WELLINGTON NORTH – Where does Wellington North fit into an ever-changing world?

How do we address challenges and find common ground?

Is the township in a position to meet future demands?

Those are some of the crucial questions an update to the township’s strategic plan will address and hopefully answer in months to come.

“The strategic plan covers everything,” CAO Brooke Lambert told the Advertiser by phone.

Being constructed over the next seven months or so, the plan will examine services and how the community and township want to change in the years ahead, guiding and instructing the work that needs to be done.

The CAO takes the lead, but a project team, composed of township staff, and a steering committee, made of senior management, have also been assembled.

Guelph-based consultant Kris Cummings has also been hired at a cost of around $20,000 to advise and assist with engagement and consolidating feedback gleaned throughout the process.

Hired as Wellington North’s CAO last September, one of Lambert’s first ventures was evaluating progress from the previous strategic plan.

“I actually love this work, this is where I learn the most about the community, and as a new CAO, this is just the perfect timing for me,” Lambert remarked.

Around 80 per cent of the former plan’s action items were accomplished or started, according to Lambert, who said its foundations will be carried forward.

“The big difference between the last plan and the plan that we’re going to build, is the other one was more of an administrative tool, and we’d like this one to be more of a tool that allows for more conversation and community engagement, and staff engagement,” she explained.

“There was a lot of work done on how we can collaborate with different organizations, so that’s all going to continue, it’s just the specifics of how and what we do,” Lambert said, providing the shared fire services agreement between Wellington North and Minto as an example.

But challenges still lie ahead in drafting a new plan.

“Council is a key stakeholder, we want to hear from the public … and we need to engage staff as well, and so we need to establish that common vision and direction — and that’s the first challenge,” Lambert said.

“It can be a lot of fun,” she added, but arriving at a tangible plan council can endorse brings with it “lots of different perspectives [and] lots of different, competing interests.”

Residents will have a key role in bringing those perspectives and interests.
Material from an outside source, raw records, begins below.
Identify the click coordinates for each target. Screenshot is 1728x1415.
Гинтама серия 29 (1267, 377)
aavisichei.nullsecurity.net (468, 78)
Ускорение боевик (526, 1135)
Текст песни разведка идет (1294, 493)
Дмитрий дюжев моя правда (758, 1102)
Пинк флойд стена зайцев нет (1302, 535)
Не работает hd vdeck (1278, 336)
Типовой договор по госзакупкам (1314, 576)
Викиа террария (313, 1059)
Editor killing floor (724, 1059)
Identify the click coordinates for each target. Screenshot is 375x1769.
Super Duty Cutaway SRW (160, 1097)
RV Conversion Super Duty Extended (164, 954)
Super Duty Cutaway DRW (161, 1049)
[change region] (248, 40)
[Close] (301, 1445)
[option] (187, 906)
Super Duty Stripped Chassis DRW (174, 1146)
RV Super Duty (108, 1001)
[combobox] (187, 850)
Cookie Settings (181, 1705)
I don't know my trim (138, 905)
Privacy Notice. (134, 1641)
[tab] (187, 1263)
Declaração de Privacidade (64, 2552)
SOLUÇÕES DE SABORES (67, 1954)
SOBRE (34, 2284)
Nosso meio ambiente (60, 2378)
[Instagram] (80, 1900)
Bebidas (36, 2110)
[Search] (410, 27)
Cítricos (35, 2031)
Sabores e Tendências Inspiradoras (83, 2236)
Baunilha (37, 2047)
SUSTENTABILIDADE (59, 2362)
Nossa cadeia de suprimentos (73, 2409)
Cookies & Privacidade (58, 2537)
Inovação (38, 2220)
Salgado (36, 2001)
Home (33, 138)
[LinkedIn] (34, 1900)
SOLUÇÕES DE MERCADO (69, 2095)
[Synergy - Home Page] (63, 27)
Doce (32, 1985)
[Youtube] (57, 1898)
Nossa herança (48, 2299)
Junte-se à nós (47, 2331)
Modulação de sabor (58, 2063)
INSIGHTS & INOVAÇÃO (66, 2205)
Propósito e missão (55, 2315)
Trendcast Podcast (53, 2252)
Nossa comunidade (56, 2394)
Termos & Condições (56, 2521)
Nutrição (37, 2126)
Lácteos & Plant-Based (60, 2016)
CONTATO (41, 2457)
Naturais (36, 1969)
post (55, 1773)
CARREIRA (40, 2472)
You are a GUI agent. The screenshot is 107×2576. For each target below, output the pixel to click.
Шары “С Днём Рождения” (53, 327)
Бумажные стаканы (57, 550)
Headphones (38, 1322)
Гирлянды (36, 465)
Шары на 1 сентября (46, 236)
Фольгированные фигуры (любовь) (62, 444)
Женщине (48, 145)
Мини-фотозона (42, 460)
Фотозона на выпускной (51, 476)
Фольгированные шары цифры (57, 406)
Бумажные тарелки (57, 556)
The entire process, Lambert emphasized, is “definitely a collaborative approach.”

Public consultation has already begun and will be ongoing.

Deloitte Canada, with which Lambert has previous experience working, was hired by the township for nearly $13,000 to conduct phone and online surveys.

One hundred calls displaying the name “Township of WN” are currently being made to Wellington North residents until March 10, to gauge community satisfaction and identify where there are gaps in township services.

According to Deloitte, landline numbers are pulled from a Canadian database and randomized with listed and non-listed numbers. Cellphone numbers are also used, based on where phones are registered.

The digital survey, also handled by Deloitte, will come online on the township’s website from Feb. 21 to March 10.

Collected data will be aggregated with no identifying information presented in results, according to the township, with questions focusing on service satisfaction, property taxes, resource allocation, communication strategies, and residents’ priorities.

Conducting a satisfaction survey now gives the township insight into what residents aren’t happy with, Lambert said. Feedback establishes a baseline to measure future success, or lack thereof, and gives direction on where the township needs to focus its efforts.

“We’re in a period of transition and we’re trying to figure out where we’d like to go,” she said.

Last year, council approved $40,000 to be allotted in this year’s budget to the strategic plan process. It’s slightly behind schedule, but Lambert expects a draft will likely be ready this fall.

“We want as many responses as possible, that’s the best-case scenario,” Lambert said, adding feedback “will find a place to make an impact.”